Third, set the sample 1 and sample 2 means to be 1 and 2 respectively, and re-run the exercise. What do you notice? What if you make the difference between means even greater?

In [45]:
print("When the means are different, such that sample 1 and 2 have means of 1 and 2 respectively:")
#Define the unpaired measurements with the same mu (mean) and sigma (standard deviation).
mu_1 = 1
mu_2 = 2
sigma = 1

#Simulate 1000 t-tests comparing two samples with equal means and standard deviations.
n = 100
number_tests = 1000

p_value = []
for _ in range(number_tests):
    X1 = np.random.normal(mu_1, sigma, n)
    X2 = np.random.normal(mu_2, sigma, n)
    t_stat, p_val = st.ttest_ind(X1, X2)
    p_value.append(p_val)

p_value = np.array(p_value)     #converts p_value list into NumPy array

#Calculate percentage of p-values less than 0.05 (before correction)
significant_count = np.sum(p_value < 0.05)
percentage_significant = (significant_count/number_tests)*100
print(f"Before multiple comparisons correction, {significant_count} of {number_tests} are significant, or {percentage_significant:.2}%.")

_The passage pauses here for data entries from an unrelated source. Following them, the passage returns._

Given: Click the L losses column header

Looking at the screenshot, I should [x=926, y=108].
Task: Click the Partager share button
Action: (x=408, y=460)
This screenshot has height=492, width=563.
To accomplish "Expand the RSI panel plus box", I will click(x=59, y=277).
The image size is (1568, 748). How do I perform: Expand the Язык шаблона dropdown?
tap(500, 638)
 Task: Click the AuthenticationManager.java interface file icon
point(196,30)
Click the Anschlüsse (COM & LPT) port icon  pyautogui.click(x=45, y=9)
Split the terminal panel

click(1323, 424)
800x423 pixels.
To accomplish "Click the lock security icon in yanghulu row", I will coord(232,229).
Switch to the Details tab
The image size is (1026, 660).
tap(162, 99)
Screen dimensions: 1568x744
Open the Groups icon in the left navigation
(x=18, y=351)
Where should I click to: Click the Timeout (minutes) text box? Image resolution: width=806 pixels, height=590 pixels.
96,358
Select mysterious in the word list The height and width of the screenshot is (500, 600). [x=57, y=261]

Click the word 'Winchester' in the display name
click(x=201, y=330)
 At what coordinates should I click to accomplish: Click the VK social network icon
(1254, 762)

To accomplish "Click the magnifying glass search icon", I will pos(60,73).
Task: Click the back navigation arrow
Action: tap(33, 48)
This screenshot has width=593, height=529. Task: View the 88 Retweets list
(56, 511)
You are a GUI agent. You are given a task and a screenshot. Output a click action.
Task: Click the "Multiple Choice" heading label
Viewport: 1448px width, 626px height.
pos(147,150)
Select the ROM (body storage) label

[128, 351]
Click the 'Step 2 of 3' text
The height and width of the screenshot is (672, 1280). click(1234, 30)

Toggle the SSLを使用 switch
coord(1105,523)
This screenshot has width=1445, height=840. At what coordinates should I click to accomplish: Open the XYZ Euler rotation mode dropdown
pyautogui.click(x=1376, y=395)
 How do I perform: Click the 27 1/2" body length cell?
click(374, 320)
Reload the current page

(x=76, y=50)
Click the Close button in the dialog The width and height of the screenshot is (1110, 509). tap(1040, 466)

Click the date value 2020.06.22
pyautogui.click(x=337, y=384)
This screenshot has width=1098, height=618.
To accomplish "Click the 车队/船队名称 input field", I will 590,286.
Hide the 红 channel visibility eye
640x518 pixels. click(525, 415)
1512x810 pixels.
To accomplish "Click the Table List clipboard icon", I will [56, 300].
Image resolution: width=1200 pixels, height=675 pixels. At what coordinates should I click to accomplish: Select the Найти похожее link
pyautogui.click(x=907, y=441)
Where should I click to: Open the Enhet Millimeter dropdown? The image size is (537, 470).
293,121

#Bonferroni correction function with variables pvals and defined alpha.
def bonferroni_correction(pvals, alpha = 0.05):
    bonferroni_alpha = alpha / len(pvals)       #bonferroni alpha is the defined alpha divided by the number of comparisons, which is equal to the number of p-values
    significant = pvals < bonferroni_alpha
    return significant

bonferroni_significant = bonferroni_correction(p_value)
bonferroni_significant_count = np.sum(bonferroni_significant)
percentage_bonferroni_significant = (bonferroni_significant_count/number_tests)*100
print(f"After Bonferroni correction, {bonferroni_significant_count} of {number_tests} are significant, or {percentage_bonferroni_significant:.2}%.")

# Benjamini-Hochberg procedure
def benjamini_hochberg(pvals, alpha=0.05):
    n = len(pvals)
    sorted_pvals = np.sort(pvals)
    sorted_index = np.argsort(pvals)
    adjusted_alpha = sorted_index / n * alpha
    significant = sorted_pvals <= adjusted_alpha
    return significant[sorted_index.argsort()]

bh_significant = benjamini_hochberg(p_value)
bh_significant_count = np.sum(bh_significant)
percentage_bh_significant = (bh_significant_count/number_tests)*100
print(f"After BH correction, {bh_significant_count} of {number_tests} are significant, or {percentage_bh_significant:.2}%.")

When the means are different, such that sample 1 and 2 have means of 1 and 2 respectively:
Before multiple comparisons correction, 1000 of 1000 are significant, or 1e+02%.
After Bonferroni correction, 998 of 1000 are significant, or 1e+02%.
After BH correction, 999 of 1000 are significant, or 1e+02%.